— Article —
....
Giter Site home page Giter Site logo

word-vector-remapping's Introduction

Siamese Semantic Vectors

Overview

Word vectors are one of the most exciting ideas in natural language processing. The classic demonstration of their power is on analogy problems, like king - man + woman = queen or Paris - France + Greece = Athens. But on more general semantic analogies, which don't involve male–female alternations or named entities, the performance of word vectors can be disappointing.

As an experiment, I tested Stanford's GloVe word vectors on a simpler semantic task: Given a random pair of synonyms, and a random pair of non-synonyms, are the synonym vectors more similar to each other than the non-synonym vectors? Performance was disappointing: The cosine similarity of the synonym pair was only higher around 75% of the time. Another experiment, on antonyms, found that antonym vectors are actually more likely to be similar to one another than random pairs of word vectors!

Is it possible to improve these metrics? It could be this semantic information is present in the vectors, but obscured by morphological information or other aspects of word use.

To figure this out, I trained a Siamese network to perform the synonym recognition task. Siamese networks are a technique for transfer learning, used in computer vision:

Siamese network illustration

Siamese network illustration, thanks to the AWS Machine Learning Blog.

The Siamese network learns a mapping from the original input space to a new, smaller feature space where inputs of the same class sit near to one another. This allows it to tell whether two inputs are from the same class even if it's never seen anything from that class before. For more information, see this article.

Results of this experiment were promising: Ability to recognize synonym pairs in the dev set jumped to around 85%. A similar experiment made it so antonym pairs were rated as more dissimilar than random word pairs over 50% of the time. It appears "missing" semantic information can be recovered after all.

Details

The code for my experiments is in siamese.ipynb (open in Google Colab).

I used the WordNet lexical database to generate pairs of synonyms and non-synonyms. These pairs were split into training, dev, and test sets. To ensure that semantic extraction is happening in a truly general way, each WordNet synset appears in only one of the training, dev, and test sets. (If our training set had a "happy", "joyful" pair, and our test set had a "joyful", "upbeat" pair, performance improvement could come from a better representation of "joyful" which doesn't generalize to other words.)
....
— Data section —
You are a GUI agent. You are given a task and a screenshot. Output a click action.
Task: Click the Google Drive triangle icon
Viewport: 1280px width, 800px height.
....
— Set problem A —
Answer the following about the article on Siamese semantic vectors, one answer per line:
(i) In the GloVe synonym test, roughly how often was the cosine similarity of the synonym pair higher?
(ii) After the Siamese network was trained, roughly what share of synonym pairs in the dev set were recognized?
(iii) Which lexical database supplied the pairs of synonyms and non-synonyms?
— Set problem B —
Carry on the article on Siamese semantic vectors from its final sentence.

— Output A —
(i) Around 75% of the time.
(ii) Around 85%.
(iii) WordNet.

— Output B —
The traditional way to compare word vectors is via cosine similarity. In a naive approach, the model would seek to maximize the cosine similarity of synonyms, and minimize the cosine similarity of non-synonyms. But there's a problem: Suppose there's a pair of non-synonyms with cosine similarity of 0.5, and a pair of synonyms with cosine similarity of 0.8. The naive loss function will focus on decreasing the cosine similarity of non-synonyms to -1.0, since there's much more room for improvement there. But for the synonym recognition task, a cosine similarity of only 0.5 is likely good enough to recognize that two words aren't synonyms. Also, trying to maximize the dissimilarity of the two randomly selected words might not be the right thing to do from a semantic extraction perspective. We're better off trying to boost the cosine similarity of the two synonyms beyond 0.8. To do this, for non-synonyms, I exponentiate the cosine similarity to the sixth power before adding it to the loss function. Since 0.5^6 = 0.015625, the loss function can't be improved much by reducing the similarity of non-synonyms beyond 0.5. But a pair of non-synonyms with cosine similarity of 0.9 will still contribute plenty to the loss: 0.9^6 = 0.531441.

The same code gets re-used with the sign flipped for antonyms. Instead of trying to maximize cosine similarity, we minimize it & try to make antonym vectors point in opposite directions. Just like in the synonym task, we exponentiate the similarity of the contrastive random word pairs, to just make sure they aren't mistaken for antonyms.

The choice of which power to exponentiate to was one of many tweaks I experimented with to optimize performance. I used manual tweaking for code changes, and automated hyperparameter optimization (Gaussian Process optimization provided by the scikit-optimize library) for numerical parameters. Numerical parameters optimized in the code include:

  • output_size - The number of dimensions in the smaller feature space used for comparisons. (The input was 300-dimensional, since I was using 300-dimensional GloVe word vectors.)
  • batch_size - The batch size for stochastic gradient descent.
  • epochs - Number of passes through the training set.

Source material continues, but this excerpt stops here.